**Task goal**.
Begin with the line that holds "Viewport: 623px width, 585px height.". Write out every line from there to the end of the listing below, word for word.

**Source material**.
=-=-=-=-=
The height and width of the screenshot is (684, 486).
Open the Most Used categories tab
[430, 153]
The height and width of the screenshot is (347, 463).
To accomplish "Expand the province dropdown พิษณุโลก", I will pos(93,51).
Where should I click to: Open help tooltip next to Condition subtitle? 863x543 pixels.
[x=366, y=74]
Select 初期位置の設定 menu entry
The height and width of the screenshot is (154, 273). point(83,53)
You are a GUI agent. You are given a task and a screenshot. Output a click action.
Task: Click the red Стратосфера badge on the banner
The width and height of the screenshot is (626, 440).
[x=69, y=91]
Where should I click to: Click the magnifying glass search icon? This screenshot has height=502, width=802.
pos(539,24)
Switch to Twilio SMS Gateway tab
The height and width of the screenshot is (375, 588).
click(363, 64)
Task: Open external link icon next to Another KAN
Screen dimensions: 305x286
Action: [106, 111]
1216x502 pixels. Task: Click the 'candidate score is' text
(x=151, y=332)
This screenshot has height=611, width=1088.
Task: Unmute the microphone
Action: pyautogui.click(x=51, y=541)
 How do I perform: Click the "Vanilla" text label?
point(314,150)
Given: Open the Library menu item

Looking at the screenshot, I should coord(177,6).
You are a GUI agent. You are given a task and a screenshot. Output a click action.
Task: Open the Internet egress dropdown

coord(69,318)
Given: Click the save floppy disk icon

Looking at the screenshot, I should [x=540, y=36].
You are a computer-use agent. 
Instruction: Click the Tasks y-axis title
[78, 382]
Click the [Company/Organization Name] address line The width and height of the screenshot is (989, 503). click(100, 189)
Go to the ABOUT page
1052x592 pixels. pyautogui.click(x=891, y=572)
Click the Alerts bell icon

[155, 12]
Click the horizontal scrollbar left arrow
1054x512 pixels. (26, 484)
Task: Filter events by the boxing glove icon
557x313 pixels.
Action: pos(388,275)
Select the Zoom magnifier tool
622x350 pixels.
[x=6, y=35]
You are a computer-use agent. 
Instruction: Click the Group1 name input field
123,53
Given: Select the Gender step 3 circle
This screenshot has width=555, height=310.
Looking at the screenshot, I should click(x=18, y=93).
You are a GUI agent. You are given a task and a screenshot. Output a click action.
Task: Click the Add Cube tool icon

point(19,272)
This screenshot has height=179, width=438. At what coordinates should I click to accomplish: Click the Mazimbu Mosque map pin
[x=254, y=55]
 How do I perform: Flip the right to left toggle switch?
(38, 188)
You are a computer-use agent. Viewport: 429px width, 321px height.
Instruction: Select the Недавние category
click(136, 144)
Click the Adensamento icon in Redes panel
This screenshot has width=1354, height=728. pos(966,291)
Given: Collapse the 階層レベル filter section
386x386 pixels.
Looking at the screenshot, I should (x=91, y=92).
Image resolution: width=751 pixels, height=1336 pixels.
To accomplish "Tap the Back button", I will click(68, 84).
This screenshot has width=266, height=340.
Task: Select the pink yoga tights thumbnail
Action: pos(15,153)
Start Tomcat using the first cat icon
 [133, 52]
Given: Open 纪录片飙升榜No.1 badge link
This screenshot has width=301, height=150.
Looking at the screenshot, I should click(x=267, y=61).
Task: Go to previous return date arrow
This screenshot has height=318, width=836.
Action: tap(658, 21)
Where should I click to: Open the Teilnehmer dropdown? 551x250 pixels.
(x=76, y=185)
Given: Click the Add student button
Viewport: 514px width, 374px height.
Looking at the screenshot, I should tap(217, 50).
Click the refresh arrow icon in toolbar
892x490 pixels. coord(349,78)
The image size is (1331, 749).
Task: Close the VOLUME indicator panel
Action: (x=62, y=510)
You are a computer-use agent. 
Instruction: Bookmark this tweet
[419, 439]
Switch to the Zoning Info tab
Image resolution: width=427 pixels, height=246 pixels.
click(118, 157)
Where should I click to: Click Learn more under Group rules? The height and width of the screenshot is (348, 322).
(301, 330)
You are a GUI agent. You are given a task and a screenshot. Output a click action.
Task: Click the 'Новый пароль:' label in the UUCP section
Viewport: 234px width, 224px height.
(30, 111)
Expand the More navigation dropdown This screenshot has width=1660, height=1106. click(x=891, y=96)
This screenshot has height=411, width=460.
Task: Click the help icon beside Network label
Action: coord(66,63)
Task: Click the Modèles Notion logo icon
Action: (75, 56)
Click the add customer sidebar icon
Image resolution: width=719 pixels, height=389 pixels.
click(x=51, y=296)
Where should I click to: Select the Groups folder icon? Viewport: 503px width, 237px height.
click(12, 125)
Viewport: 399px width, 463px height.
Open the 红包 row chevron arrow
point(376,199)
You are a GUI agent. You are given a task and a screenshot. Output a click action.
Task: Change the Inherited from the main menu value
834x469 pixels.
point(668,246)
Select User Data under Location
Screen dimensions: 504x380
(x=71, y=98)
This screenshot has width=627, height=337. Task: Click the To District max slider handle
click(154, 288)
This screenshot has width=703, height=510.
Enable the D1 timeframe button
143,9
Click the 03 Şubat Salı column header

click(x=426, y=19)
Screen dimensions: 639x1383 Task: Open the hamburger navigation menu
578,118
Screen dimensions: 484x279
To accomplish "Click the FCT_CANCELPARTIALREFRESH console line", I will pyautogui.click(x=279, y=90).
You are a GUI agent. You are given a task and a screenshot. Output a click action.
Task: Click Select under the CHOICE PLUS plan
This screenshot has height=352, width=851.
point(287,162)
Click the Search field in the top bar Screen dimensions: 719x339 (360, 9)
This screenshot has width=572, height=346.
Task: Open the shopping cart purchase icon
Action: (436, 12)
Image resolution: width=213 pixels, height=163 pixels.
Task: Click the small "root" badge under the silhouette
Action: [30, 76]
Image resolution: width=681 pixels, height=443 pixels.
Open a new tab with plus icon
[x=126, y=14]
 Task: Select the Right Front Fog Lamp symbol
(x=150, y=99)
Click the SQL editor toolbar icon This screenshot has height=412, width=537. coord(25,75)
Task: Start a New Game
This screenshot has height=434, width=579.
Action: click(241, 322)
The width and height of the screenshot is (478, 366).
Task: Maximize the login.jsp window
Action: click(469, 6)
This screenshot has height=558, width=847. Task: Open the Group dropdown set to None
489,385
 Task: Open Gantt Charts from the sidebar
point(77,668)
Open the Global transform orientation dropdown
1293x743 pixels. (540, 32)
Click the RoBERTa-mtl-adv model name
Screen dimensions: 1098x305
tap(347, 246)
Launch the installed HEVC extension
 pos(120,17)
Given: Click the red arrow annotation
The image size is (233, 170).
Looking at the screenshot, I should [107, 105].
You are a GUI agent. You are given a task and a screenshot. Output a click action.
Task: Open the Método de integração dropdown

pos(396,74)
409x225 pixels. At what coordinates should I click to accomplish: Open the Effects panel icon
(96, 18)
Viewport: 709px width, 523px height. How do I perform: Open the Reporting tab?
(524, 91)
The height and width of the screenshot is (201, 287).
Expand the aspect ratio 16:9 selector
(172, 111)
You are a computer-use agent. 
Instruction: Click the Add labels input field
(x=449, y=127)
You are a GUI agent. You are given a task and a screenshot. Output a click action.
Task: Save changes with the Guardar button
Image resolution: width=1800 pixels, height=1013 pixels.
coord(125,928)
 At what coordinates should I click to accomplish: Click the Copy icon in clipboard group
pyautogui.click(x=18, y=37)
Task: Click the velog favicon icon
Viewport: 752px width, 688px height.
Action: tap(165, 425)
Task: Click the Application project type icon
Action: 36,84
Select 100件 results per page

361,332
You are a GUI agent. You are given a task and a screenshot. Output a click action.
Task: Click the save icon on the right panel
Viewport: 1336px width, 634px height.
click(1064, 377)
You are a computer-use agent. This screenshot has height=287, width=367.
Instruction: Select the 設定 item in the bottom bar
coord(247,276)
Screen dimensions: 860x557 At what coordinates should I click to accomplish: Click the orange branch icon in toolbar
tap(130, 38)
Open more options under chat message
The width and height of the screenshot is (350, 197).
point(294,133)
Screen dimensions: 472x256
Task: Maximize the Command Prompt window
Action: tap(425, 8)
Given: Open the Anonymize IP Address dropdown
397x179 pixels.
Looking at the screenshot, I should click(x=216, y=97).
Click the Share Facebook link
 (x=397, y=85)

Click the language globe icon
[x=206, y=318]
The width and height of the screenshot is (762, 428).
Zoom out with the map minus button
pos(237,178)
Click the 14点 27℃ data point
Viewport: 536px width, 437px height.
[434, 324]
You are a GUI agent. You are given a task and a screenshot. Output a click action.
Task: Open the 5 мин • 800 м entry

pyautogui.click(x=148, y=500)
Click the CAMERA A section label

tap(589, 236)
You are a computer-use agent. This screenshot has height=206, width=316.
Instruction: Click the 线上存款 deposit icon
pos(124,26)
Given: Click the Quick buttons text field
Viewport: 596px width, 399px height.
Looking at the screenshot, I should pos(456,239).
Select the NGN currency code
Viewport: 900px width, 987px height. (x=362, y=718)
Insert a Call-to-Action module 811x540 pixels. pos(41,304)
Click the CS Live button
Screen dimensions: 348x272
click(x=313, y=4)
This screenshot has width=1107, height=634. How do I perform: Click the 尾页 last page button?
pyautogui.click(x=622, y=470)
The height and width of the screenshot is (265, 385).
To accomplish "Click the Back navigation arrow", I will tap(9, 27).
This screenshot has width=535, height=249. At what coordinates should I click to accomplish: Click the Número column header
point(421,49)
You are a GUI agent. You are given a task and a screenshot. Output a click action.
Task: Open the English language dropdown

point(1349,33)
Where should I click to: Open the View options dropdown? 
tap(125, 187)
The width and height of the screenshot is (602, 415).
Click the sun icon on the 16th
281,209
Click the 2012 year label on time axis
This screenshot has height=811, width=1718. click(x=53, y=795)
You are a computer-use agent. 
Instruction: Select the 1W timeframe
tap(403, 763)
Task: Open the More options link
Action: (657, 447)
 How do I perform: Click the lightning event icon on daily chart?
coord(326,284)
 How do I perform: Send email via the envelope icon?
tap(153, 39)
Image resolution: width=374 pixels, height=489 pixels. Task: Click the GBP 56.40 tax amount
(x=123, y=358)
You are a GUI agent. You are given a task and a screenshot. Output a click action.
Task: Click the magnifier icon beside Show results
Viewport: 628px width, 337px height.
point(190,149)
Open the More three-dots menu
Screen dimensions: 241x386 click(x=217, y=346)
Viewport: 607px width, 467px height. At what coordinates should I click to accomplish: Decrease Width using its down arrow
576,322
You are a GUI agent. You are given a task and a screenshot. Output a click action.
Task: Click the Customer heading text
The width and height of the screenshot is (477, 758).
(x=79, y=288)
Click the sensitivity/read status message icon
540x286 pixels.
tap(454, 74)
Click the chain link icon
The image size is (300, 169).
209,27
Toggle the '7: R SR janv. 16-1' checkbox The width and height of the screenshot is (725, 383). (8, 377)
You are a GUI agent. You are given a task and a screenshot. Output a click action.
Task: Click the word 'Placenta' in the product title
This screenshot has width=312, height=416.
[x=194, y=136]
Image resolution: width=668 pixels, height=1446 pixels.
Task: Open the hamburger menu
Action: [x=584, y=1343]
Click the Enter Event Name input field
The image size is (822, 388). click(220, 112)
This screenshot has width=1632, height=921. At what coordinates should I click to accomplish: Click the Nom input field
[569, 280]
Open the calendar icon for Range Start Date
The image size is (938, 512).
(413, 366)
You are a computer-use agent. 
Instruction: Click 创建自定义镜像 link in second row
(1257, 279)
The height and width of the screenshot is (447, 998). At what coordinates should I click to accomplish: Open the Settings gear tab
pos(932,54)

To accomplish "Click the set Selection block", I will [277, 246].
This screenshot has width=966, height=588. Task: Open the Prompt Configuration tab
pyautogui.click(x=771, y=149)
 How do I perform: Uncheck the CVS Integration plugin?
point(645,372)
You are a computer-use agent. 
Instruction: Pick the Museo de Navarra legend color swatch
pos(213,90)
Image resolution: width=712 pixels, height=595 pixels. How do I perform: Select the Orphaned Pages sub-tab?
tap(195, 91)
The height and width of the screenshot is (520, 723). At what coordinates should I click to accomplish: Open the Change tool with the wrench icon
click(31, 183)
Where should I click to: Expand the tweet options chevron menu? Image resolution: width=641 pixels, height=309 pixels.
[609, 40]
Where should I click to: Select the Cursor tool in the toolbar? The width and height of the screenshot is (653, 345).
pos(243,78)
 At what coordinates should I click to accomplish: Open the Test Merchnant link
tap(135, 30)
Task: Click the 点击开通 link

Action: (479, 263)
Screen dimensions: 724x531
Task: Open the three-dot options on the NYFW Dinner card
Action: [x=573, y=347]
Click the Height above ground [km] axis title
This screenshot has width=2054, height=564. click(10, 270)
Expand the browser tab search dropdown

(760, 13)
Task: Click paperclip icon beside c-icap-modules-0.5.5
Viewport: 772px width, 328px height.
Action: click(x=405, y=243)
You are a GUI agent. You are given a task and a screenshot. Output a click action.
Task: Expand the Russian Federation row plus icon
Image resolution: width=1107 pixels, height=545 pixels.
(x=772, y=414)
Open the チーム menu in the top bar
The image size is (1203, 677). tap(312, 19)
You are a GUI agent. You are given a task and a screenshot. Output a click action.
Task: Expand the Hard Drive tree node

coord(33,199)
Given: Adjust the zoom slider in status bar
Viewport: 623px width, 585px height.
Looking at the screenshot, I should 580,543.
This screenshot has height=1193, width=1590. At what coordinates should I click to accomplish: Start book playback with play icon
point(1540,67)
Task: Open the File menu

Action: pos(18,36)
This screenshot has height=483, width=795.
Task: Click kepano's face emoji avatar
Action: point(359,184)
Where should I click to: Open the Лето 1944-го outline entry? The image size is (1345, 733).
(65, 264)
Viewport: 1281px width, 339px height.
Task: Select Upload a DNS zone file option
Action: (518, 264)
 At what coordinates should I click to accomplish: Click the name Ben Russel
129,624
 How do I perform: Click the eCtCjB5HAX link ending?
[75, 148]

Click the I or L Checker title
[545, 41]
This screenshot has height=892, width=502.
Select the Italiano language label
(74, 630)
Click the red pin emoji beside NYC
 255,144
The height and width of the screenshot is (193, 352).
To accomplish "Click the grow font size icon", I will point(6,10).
=-=-=-=-=
**Answer to this problem**.
Viewport: 623px width, 585px height.
Looking at the screenshot, I should 580,543.
This screenshot has height=1193, width=1590. At what coordinates should I click to accomplish: Start book playback with play icon
point(1540,67)
Task: Open the File menu

Action: pos(18,36)
This screenshot has height=483, width=795.
Task: Click kepano's face emoji avatar
Action: point(359,184)
Where should I click to: Open the Лето 1944-го outline entry? The image size is (1345, 733).
(65, 264)
Viewport: 1281px width, 339px height.
Task: Select Upload a DNS zone file option
Action: (518, 264)
 At what coordinates should I click to accomplish: Click the name Ben Russel
129,624
 How do I perform: Click the eCtCjB5HAX link ending?
[75, 148]

Click the I or L Checker title
[545, 41]
This screenshot has height=892, width=502.
Select the Italiano language label
(74, 630)
Click the red pin emoji beside NYC
 255,144
The height and width of the screenshot is (193, 352).
To accomplish "Click the grow font size icon", I will point(6,10).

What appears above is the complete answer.